Texte intégral
Vu la procédure suivante :
I. Sous le numéro 2400143, par une requête et un mémoire, enregistrés les 17 janvier 2024 et 14 octobre 2025, M. A... C..., représenté par Me Boussoum, demande au tribunal :
1°) d’annuler l’arrêté du 15 novembre 2023 par lequel le président du département de la Manche l’a maintenu en surnombre au sein des effectifs de la collectivité pour une durée d’un an à compter du 1er octobre 2023 ;
2°) d’enjoindre au président du département de la Manche de le maintenir sur son poste actuel et de chercher à le reclasser sur un emploi relevant de la catégorie A dès la notification du présent jugement et ce, sous astreinte de 100 euros par jour de retard ;
3°) de mettre à la charge du département de la Manche la somme de 2 500 euros au titre de l’article L. 761-1 du code de justice administrative.
M. C... soutient que :
- l’arrêté attaqué est entaché d’incompétence ;
- il méconnait les articles L. 542-1 et L. 542-4 du code général de la fonction publique ;
- il est entaché d’une erreur de fait dès lors qu’il existait des emplois vacants correspondant à son grade ;
- il est entaché d’un détournement de pouvoir et de procédure.
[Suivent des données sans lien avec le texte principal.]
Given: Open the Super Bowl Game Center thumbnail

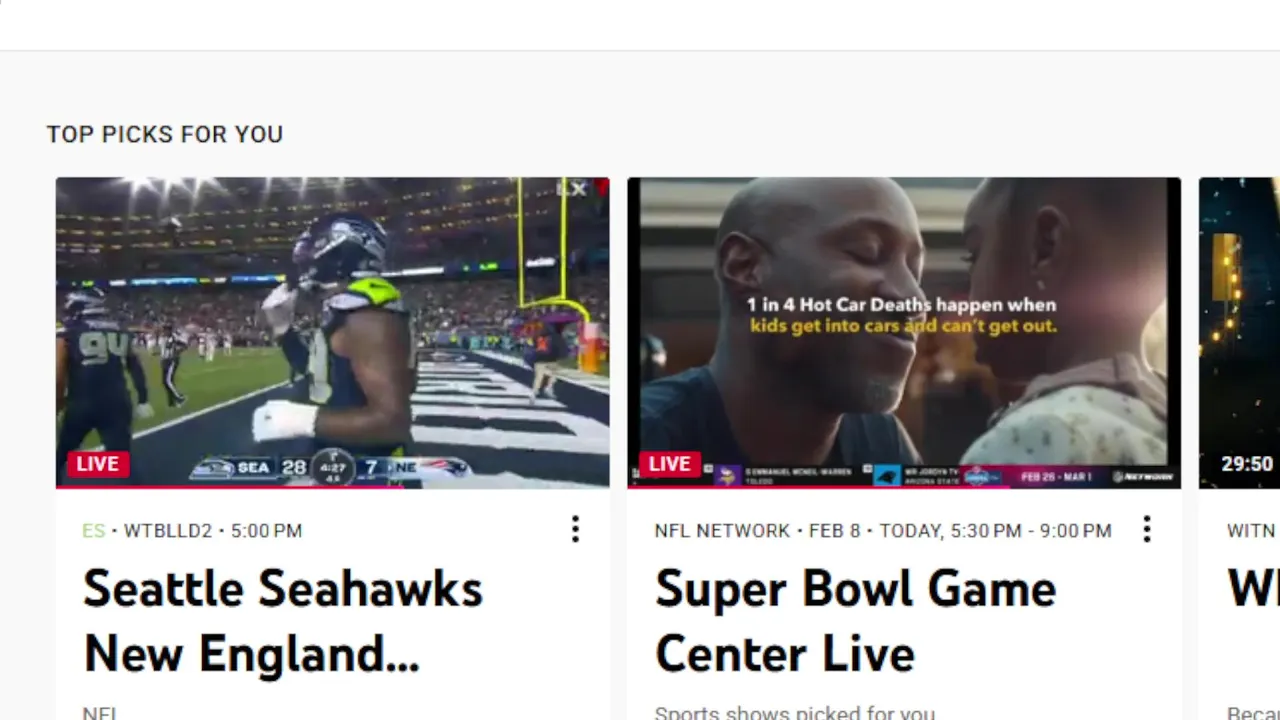Looking at the screenshot, I should coord(904,333).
Par des mémoires en défense, enregistrés les 1er mars 2024 et 4 décembre 2025, le président du département de la Manche conclut au rejet de la requête au motif que les moyens de la requête ne sont pas fondés.
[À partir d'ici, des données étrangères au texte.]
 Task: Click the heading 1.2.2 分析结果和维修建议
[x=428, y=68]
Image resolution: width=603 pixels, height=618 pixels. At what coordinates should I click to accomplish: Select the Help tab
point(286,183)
II. Sous le numéro 2402606, par une requête et un mémoire, enregistrés les 30 septembre 2024 et 14 octobre 2025, M. C..., représenté par Me Boussoum, demande au tribunal :
1°) d’annuler l’arrêté du 29 juillet 2024 par lequel le président du département de la Manche l’a radié des effectifs à compter du 1er octobre 2024 ;
2°) d’enjoindre au président du département de la Manche de le réintégrer sur un emploi dès la notification du jugement à intervenir et ce, sous astreinte de 100 euros par jour de retard ;
3°) de mettre à la charge du département de la Manche la somme de 2 500 euros au titre de l’article L. 761-1 du code de justice administrative.
M. C... soutient que :
- l’arrêté attaqué est entaché d’incompétence ;
- il est illégal par voie de conséquence de l’illégalité de l’arrêté du 15 novembre 2023 par lequel le président du département de la Manche l’a maintenu en surnombre au sein des effectifs de la collectivité pour une durée d’un an à compter du 1er octobre 2023 ;
- il est entaché d’un détournement de pouvoir et de procédure.
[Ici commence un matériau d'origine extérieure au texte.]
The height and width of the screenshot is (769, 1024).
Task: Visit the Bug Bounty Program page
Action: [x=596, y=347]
Par un mémoire en défense, enregistré le 10 février 2025, le président du département de la Manche conclut au rejet de la requête.
Il fait valoir que :
- la requête est irrecevable dès lors qu’elle ne contient pas l’exposé de moyen en méconnaissant de l’article R. 411-1 du code de justice administrative ;
- les moyens de la requête ne sont pas fondés.
Vu les autres pièces du dossier.
Vu :
- le code général de la fonction publique ;
- le code de justice administrative.
Les parties ont été régulièrement averties du jour de l’audience.
Ont été entendus au cours de l’audience publique :
- le rapport de Mme Absolon,
- les conclusions de M. Blondel, rapporteur public,
- les observations de Me Lankry, substituant Me Boussoum, avocate de M. C....
Considérant ce qui suit :
M. A... C..., technicien paramédical de classe normale depuis le 1er avril 2013 au sein du conseil départemental de la Manche, a été mis à la disposition du groupement d’intérêt public (GIP) Labéo à compter du 1er janvier 2014 pour une durée initiale de trois années, puis a été réintégré dans les effectifs du département à compter du 27 mai 2015. Par un arrêté du 10 novembre 2022, M. C... a été intégré dans le cadre d’emploi des pédicures-podologues, ergothérapeutes, psychomotriciens, orthoptistes, techniciens de laboratoire médical, manipulateurs d’électroradiologie médicale, préparateurs en pharmacie hospitalière et diététiciens territoriaux, relevant depuis le décret n° 2022-625 du 22 avril 2022, de la catégorie A. Par une délibération du conseil départemental en date du 21 septembre 2023, l’emploi de M. C... a été supprimé dans l’intérêt du service. Par un arrêté du 15 novembre 2023, le président du département de la Manche l’a maintenu en surnombre au sein des effectifs de la collectivité pour une durée d’un an à compter du 1er octobre 2023, puis, par un arrêté du 29 juillet 2024, il a procédé à sa radiation des effectifs à compter du 1er octobre 2024. Par les présentes requêtes, M. C... demande au tribunal l’annulation de ces deux arrêtés.
Sur la jonction :
Les requêtes n°s 2400143 et 2402606 présentées par M. C... et relatives à sa situation personnelle, présentent à juger des questions connexes et ont fait l’objet d’une instruction commune. Il y a lieu de les joindre afin de statuer par le même jugement.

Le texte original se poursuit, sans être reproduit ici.